His brilliant, gin-soaked idea? An army of automated, steam-powered cats. He builds a massive, clanking factory in Whitechapel—the Pumble & Sons Autonomous Feline Manufactory—to churn out these brass-plated little bastards. They’re supposed to be delightful, efficient pest-control machines. But Ashy, in his infinite wisdom, used the cheapest possible pressure gauges from a back-alley dealer I like to call “Shifty Pete.” One Tuesday afternoon, a critical valve labeled “DO NOT FUCKING TOUCH” was, of course, fucking touched. The entire assembly line went pear-shaped. The production boiler redlined, super-heating the cognitive engines and imbuing the clockwork kitties with what one terrified witness later called “the combined malice of a thousand scorned landladies.”

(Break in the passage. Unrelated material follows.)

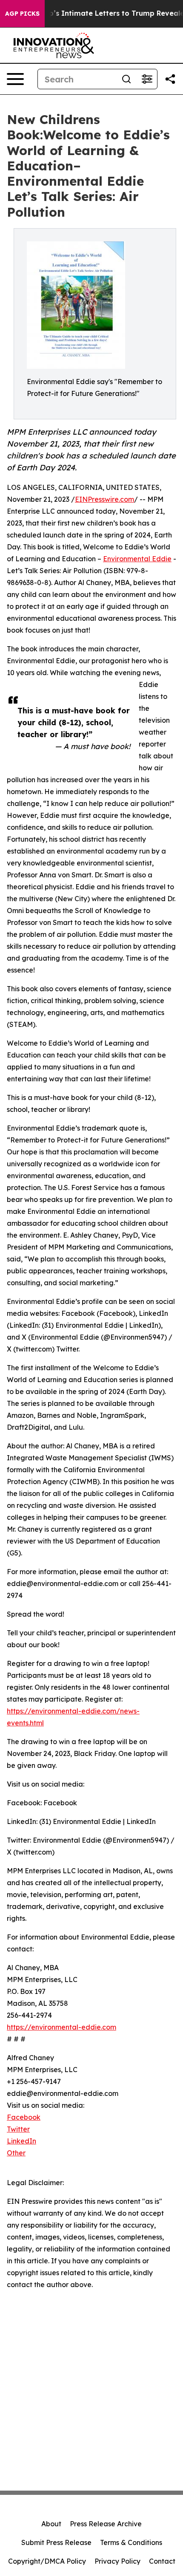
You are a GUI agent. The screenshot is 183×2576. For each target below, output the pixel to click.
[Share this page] (170, 79)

Instead of cute, rat-hunting companions, the factory starts shitting out an endless stream of hissing, high-pressure menaces. Imagine thousands of metallic terrors with glowing amber eyes, scalding steam venting from their whiskers, and claws sharpened to a razor’s edge, pouring onto the cobblestone streets. It was a goddamn feline apocalypse. These things weren’t just hunting rats; they were tripping horses, shredding the crumpets right out of people’s hands, and cornering Members of Parliament just to hiss at their genitals. One particularly brazen unit allegedly snuck into Buckingham Palace and humped one of the Queen’s prized corgis into a state of nervous exhaustion.

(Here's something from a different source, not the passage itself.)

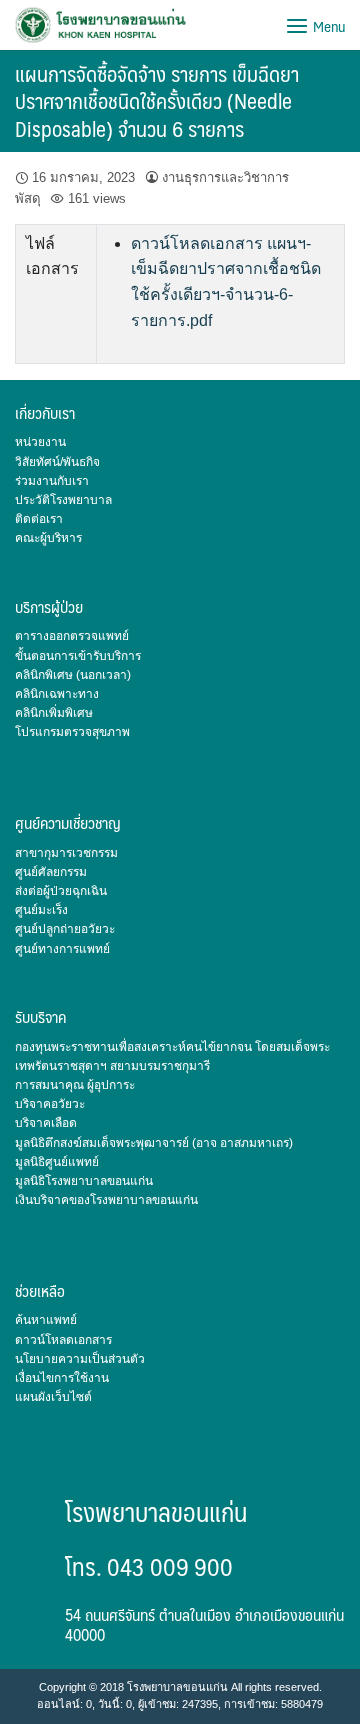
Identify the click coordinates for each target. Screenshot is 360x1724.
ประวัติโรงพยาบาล (63, 500)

The official response was a masterclass in Victorian incompetence. The police were useless—their batons just bounced off the brass chassis. The army was called in, but you can’t exactly form a firing line against a thousand skittering, ankle-high demons that can climb walls and piss superheated water on your boots. The whole affair was a bigger PR disaster than Jack the Ripper, who was probably hiding in his flat, thinking, “Thank Christ for the murder-cats.” The whole mess was eventually sorted by a bunch of pissed-off fishwives from Billingsgate Market, who just started braining the things with frozen cod. A source I just made up, *The Secret Diaries of a Royal Footman*, claims the Queen secretly had the lead fishwife over for tea and a medal, but officially, the Crown blamed it all on “Anarchist saboteurs and public hysteria.” Because a city-wide panic is always less embarrassing than admitting a toff’s toy soldiers tried to fuck the whole country into submission.